As clients try to adjust to yet another tax regime under a new administration in Washington, D.C., what should advisors’ advice be for them through the rest of the year?
“One of the largest unknowns is when the tax changes will go into effect,” said Jason Field, financial advisor at Van Leeuwen & Company in Princeton, N.J. “If the tax changes are retroactive, then it becomes more difficult to plan.”
Under a proposal floated in September by the U.S. House of Representatives’ Ways and Means Committee, the capital gains tax for high-income taxpayers would rise to 25%. The new rate would be retroactive and apply to gains realized after September 13, 2021. (The top rate would be 28.8% when combined with a 3.8% surtax on net investment income.)
“Wealthy clients feel like they have a target on their back,” said Kara Harmon, partner at Moneta in St.
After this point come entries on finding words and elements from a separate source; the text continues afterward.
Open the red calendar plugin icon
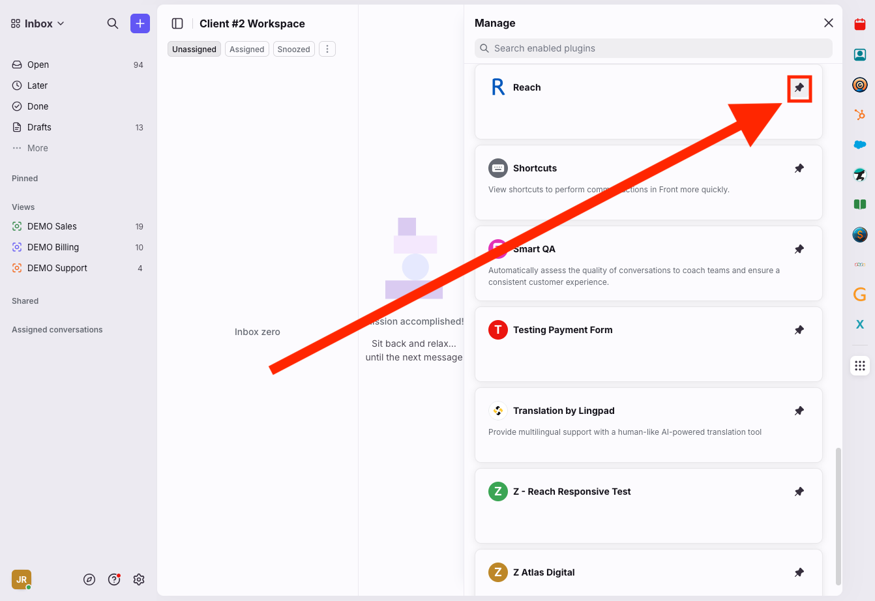 (x=859, y=24)
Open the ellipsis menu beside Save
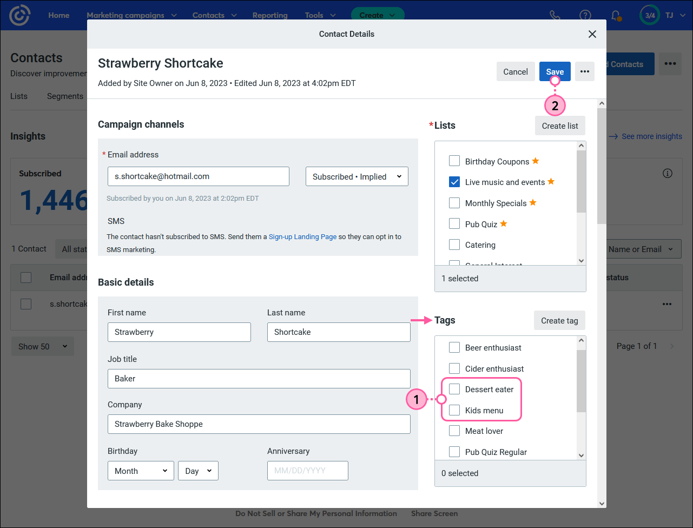The width and height of the screenshot is (693, 528). [x=584, y=71]
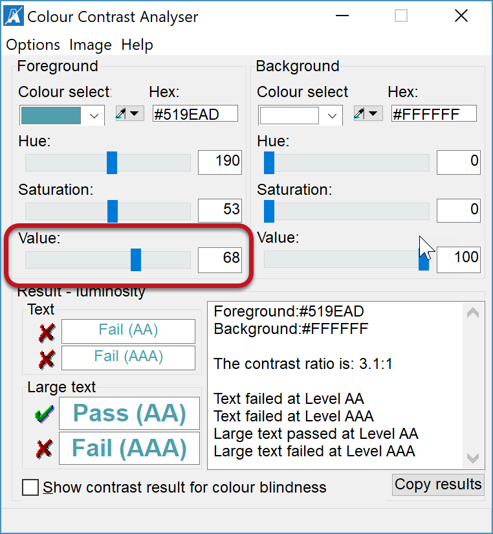Enable show contrast result for colour blindness
The width and height of the screenshot is (493, 534).
click(x=30, y=487)
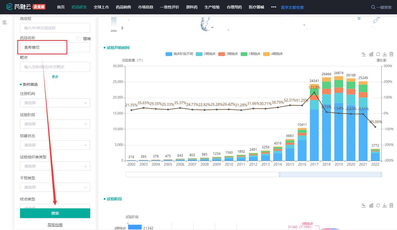This screenshot has width=397, height=230.
Task: Restore the 试验开始时间 chart with refresh icon
Action: pos(378,54)
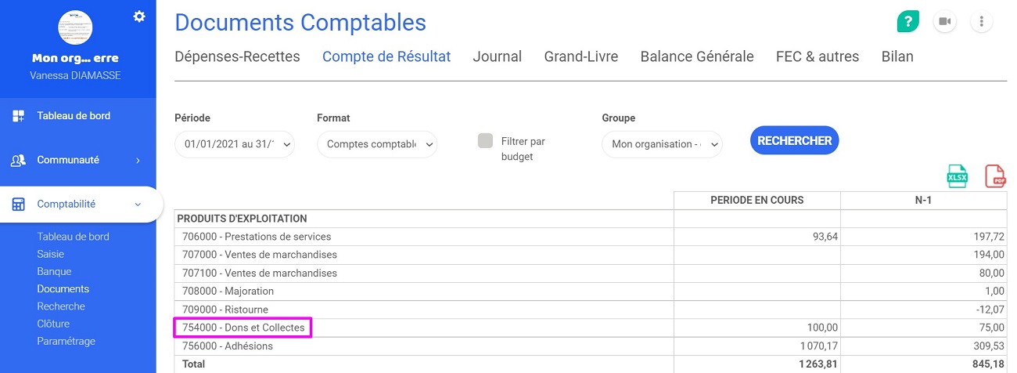
Task: Open the green help question mark icon
Action: pos(908,21)
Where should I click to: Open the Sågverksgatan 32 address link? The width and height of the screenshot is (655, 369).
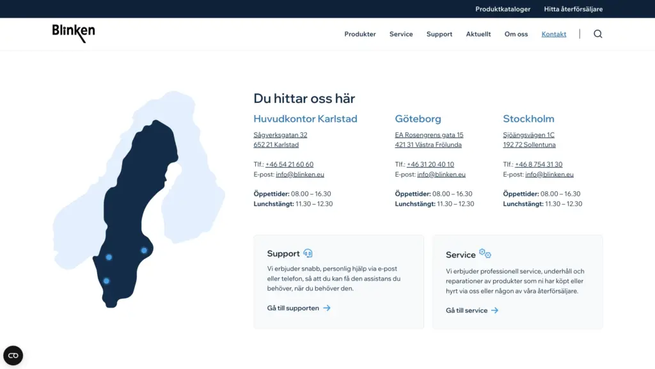(x=280, y=135)
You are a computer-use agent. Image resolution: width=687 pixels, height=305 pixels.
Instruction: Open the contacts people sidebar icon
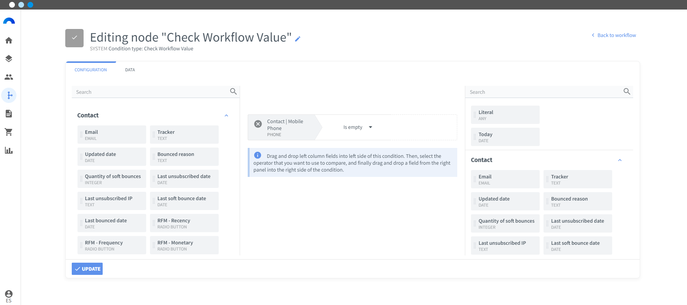(9, 77)
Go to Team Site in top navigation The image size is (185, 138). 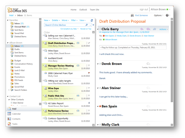point(94,10)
Louis. “Tax increases are [their] hot topic right now.”
Capital gains exposure is one area to watch in the fourth quarter. “After years of strong growth, clients might find themselves in a completely different allocation—and likely higher risk exposure—than their original plan called for, based almost entirely on the growth of the stock side of their portfolio,” said Jeff Winn, managing partner at International Assets Advisory in Orlando, Fla.
Pulling income into the current tax year should be a priority. “For example, if a company is able to pay annual bonuses in December instead of waiting until March, executives earning more than $450,000 would pay up to 4.6% less in taxes,” Harmon said.
That means it’s important to turn again this year to such time-tested strategies as tax-loss harvesting, she added.
Bill Smith, national director of tax technical services at CBIZ MHM’s National Tax Office in Washington, D.C., recommended maximizing the qualified business income (QBI) deduction before the break is curtailed.
Taxpayers who qualify for exclusions to the net investment income tax for trade or business income would find themselves subject to this tax under new rules, Smith added, and said they “should act quickly to close deals by year’s end.”
Field said to also make sure to maximize all benefits that allow you to defer income, “such as a 401(k), IRAs, deferred compensation programs or any other retirement account contributions.”